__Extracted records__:
--*--
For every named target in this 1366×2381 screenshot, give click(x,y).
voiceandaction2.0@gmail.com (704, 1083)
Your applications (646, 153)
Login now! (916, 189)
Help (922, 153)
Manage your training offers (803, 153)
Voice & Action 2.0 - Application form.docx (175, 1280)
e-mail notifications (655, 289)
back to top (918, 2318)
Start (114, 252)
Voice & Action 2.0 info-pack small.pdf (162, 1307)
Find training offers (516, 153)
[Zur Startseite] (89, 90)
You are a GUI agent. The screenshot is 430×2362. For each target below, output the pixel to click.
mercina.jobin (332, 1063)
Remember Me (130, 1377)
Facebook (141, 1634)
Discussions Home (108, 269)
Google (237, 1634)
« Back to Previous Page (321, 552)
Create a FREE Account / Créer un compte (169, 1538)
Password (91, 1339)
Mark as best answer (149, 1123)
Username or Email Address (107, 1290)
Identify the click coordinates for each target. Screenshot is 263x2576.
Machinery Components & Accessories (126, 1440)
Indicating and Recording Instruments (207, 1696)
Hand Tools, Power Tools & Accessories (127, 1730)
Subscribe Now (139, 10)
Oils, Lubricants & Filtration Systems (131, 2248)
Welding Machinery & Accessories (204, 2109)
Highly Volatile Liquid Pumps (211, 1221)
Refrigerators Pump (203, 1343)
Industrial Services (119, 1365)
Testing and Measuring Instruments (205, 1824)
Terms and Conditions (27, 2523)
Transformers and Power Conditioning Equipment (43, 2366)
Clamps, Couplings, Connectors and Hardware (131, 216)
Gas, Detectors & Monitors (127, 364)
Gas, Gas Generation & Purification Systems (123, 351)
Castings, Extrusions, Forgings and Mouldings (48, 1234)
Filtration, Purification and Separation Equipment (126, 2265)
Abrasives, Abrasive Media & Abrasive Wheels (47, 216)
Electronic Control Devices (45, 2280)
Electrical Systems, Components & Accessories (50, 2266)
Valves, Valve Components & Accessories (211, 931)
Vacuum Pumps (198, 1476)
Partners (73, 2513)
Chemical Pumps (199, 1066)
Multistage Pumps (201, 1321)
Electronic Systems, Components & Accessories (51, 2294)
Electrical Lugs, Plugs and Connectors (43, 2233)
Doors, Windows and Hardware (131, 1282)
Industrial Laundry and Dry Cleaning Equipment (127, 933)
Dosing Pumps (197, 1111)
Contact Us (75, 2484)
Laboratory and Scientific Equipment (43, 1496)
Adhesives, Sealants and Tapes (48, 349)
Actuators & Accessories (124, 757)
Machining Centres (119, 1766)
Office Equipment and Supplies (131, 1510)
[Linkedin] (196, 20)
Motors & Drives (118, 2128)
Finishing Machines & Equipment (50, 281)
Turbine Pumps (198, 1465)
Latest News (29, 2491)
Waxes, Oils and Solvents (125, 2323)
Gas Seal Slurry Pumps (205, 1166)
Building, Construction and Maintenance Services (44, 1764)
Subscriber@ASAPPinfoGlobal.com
--*--
__Brief__: All of the data must be written out again, exactly as it stands.

__Task output__:
For every named target in this 1366×2381 screenshot, give click(x,y).
voiceandaction2.0@gmail.com (704, 1083)
Your applications (646, 153)
Login now! (916, 189)
Help (922, 153)
Manage your training offers (803, 153)
Voice & Action 2.0 - Application form.docx (175, 1280)
e-mail notifications (655, 289)
back to top (918, 2318)
Start (114, 252)
Voice & Action 2.0 info-pack small.pdf (162, 1307)
Find training offers (516, 153)
[Zur Startseite] (89, 90)
You are a GUI agent. The screenshot is 430×2362. For each target below, output the pixel to click.
mercina.jobin (332, 1063)
Remember Me (130, 1377)
Facebook (141, 1634)
Discussions Home (108, 269)
Google (237, 1634)
« Back to Previous Page (321, 552)
Create a FREE Account / Créer un compte (169, 1538)
Password (91, 1339)
Mark as best answer (149, 1123)
Username or Email Address (107, 1290)
Identify the click coordinates for each target. Screenshot is 263x2576.
Machinery Components & Accessories (126, 1440)
Indicating and Recording Instruments (207, 1696)
Hand Tools, Power Tools & Accessories (127, 1730)
Subscribe Now (139, 10)
Oils, Lubricants & Filtration Systems (131, 2248)
Welding Machinery & Accessories (204, 2109)
Highly Volatile Liquid Pumps (211, 1221)
Refrigerators Pump (203, 1343)
Industrial Services (119, 1365)
Testing and Measuring Instruments (205, 1824)
Terms and Conditions (27, 2523)
Transformers and Power Conditioning Equipment (43, 2366)
Clamps, Couplings, Connectors and Hardware (131, 216)
Gas, Detectors & Monitors (127, 364)
Gas, Gas Generation & Purification Systems (123, 351)
Castings, Extrusions, Forgings and Mouldings (48, 1234)
Filtration, Purification and Separation Equipment (126, 2265)
Abrasives, Abrasive Media & Abrasive Wheels (47, 216)
Electronic Control Devices (45, 2280)
Electrical Systems, Components & Accessories (50, 2266)
Valves, Valve Components & Accessories (211, 931)
Vacuum Pumps (198, 1476)
Partners (73, 2513)
Chemical Pumps (199, 1066)
Multistage Pumps (201, 1321)
Electronic Systems, Components & Accessories (51, 2294)
Electrical Lugs, Plugs and Connectors (43, 2233)
Doors, Windows and Hardware (131, 1282)
Industrial Laundry and Dry Cleaning Equipment (127, 933)
Dosing Pumps (197, 1111)
Contact Us (75, 2484)
Laboratory and Scientific Equipment (43, 1496)
Adhesives, Sealants and Tapes (48, 349)
Actuators & Accessories (124, 757)
Machining Centres (119, 1766)
Office Equipment and Supplies (131, 1510)
[Linkedin] (196, 20)
Motors & Drives (118, 2128)
Finishing Machines & Equipment (50, 281)
Turbine Pumps (198, 1465)
Latest News (29, 2491)
Waxes, Oils and Solvents (125, 2323)
Gas Seal Slurry Pumps (205, 1166)
Building, Construction and Maintenance Services (44, 1764)
Subscriber@ASAPPinfoGlobal.com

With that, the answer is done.